The girl reached past him. "Quick, grab that smooth bar." Even as she spoke her hand guided his. He snatched for a hold. Her hand clutched the same bar just above where he was clinging.

He remembered then a dull glow from the bulbous section near his face. His body tingled. And then he was lying on a hard smooth floor in a large room.

3

Cargill did not look at the girl immediately. He climbed gingerly to his feet and put his hand to his head. It was an instinctive gesture, part of his absorption with himself. He found no pain, no dizziness,
no
sense of unbalance.

Why he had expected such reaction he didn't know. He began to brace up to the situation. With brightening eyes, he glanced around the room. It was bigger and higher than his first impression had indicated. It was made of marble and seemed to be an anteroom. Except for minor seating arrangements for temporary visitors it had virtually no furniture. There was a high arched doorway at either long end of the room, but in each case the doors merely opened onto a wide hallway. A single large window to Cargill's left faced onto
shubbery
, so he could not see what was beyond.

He was staring avidly at the window when he became aware that the girl was watching him with an ironic smile. Cargill turned and looked at her. "Why shouldn't I be curious?" he asked defensively.

"Go right ahead," she said. She giggled. "But you look funny."

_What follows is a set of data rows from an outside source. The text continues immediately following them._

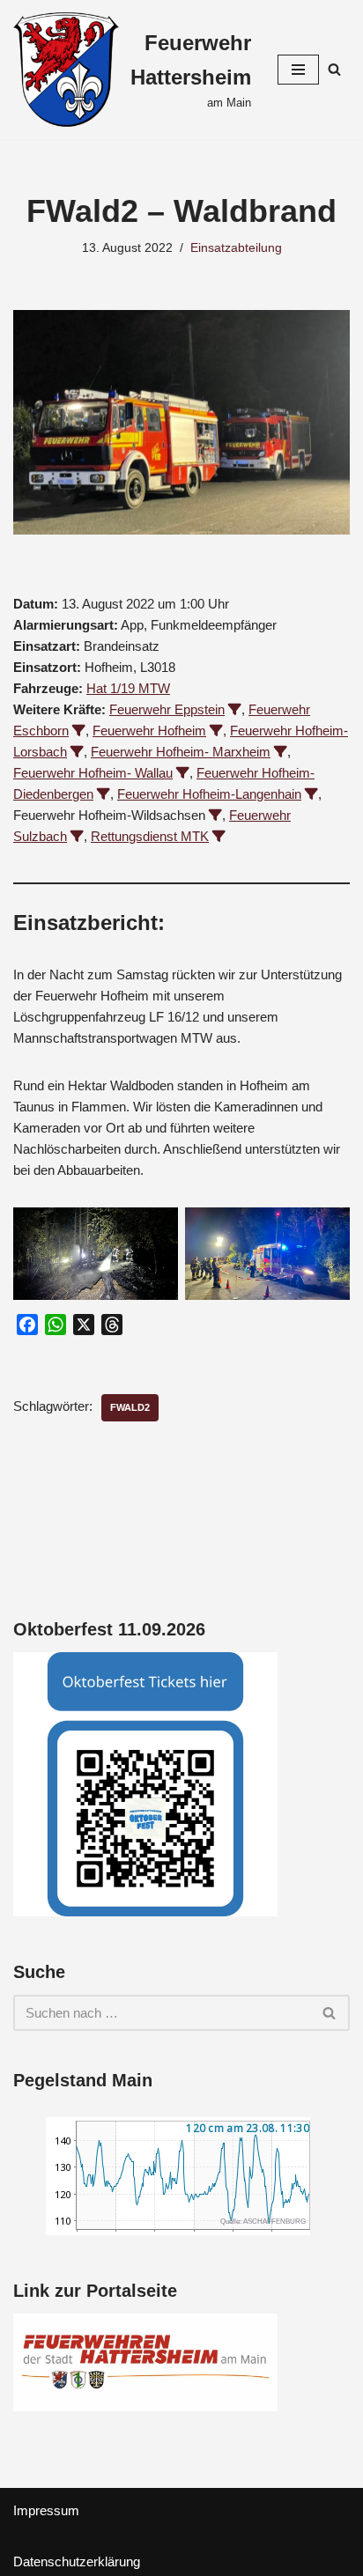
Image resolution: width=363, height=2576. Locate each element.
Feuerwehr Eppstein (167, 709)
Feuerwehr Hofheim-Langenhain (209, 793)
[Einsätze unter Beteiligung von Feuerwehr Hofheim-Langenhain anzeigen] (311, 794)
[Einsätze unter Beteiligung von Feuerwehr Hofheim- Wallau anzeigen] (182, 772)
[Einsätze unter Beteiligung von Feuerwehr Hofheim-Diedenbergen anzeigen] (103, 794)
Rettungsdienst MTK (150, 836)
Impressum (46, 2510)
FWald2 (130, 1407)
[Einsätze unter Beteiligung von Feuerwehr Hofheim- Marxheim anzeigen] (280, 751)
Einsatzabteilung (236, 248)
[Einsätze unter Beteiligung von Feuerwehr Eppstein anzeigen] (234, 709)
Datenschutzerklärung (76, 2561)
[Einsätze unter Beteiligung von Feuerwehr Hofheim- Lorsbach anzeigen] (77, 751)
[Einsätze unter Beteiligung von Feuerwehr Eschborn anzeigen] (78, 730)
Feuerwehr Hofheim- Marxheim (180, 751)
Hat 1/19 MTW (128, 688)
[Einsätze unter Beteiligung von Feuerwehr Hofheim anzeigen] (216, 730)
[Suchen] (334, 69)
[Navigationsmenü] (298, 70)
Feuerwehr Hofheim (149, 730)
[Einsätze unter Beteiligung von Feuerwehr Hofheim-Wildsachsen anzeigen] (215, 815)
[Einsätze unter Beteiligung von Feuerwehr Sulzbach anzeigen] (77, 836)
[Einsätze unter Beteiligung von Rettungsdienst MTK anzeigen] (219, 836)
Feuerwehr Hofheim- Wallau (93, 772)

He stared at her angrily. She was a much smaller girl than he had thought and somewhat older. He remembered her language and decided she was probably around twenty-five—and unmarried. Young married women with children watched their tongues. And besides, they didn't go out risking their lives by joining exotic groups of adventurous rebels.

The shrewdness of the analysis pleased Cargill. It helped to relax his taut mind. For the first time since leaving the cell, he thought, "Why, I'm way up in the future! And this time I'm free." He had a sudden desperate desire to see everything before he was returned to the twentieth century. A will came: to know, to experience. He had a thrill of imminent pleasure. Once more he whirled toward the window. Then again he stopped, remembering what the girl had said: "you look funny."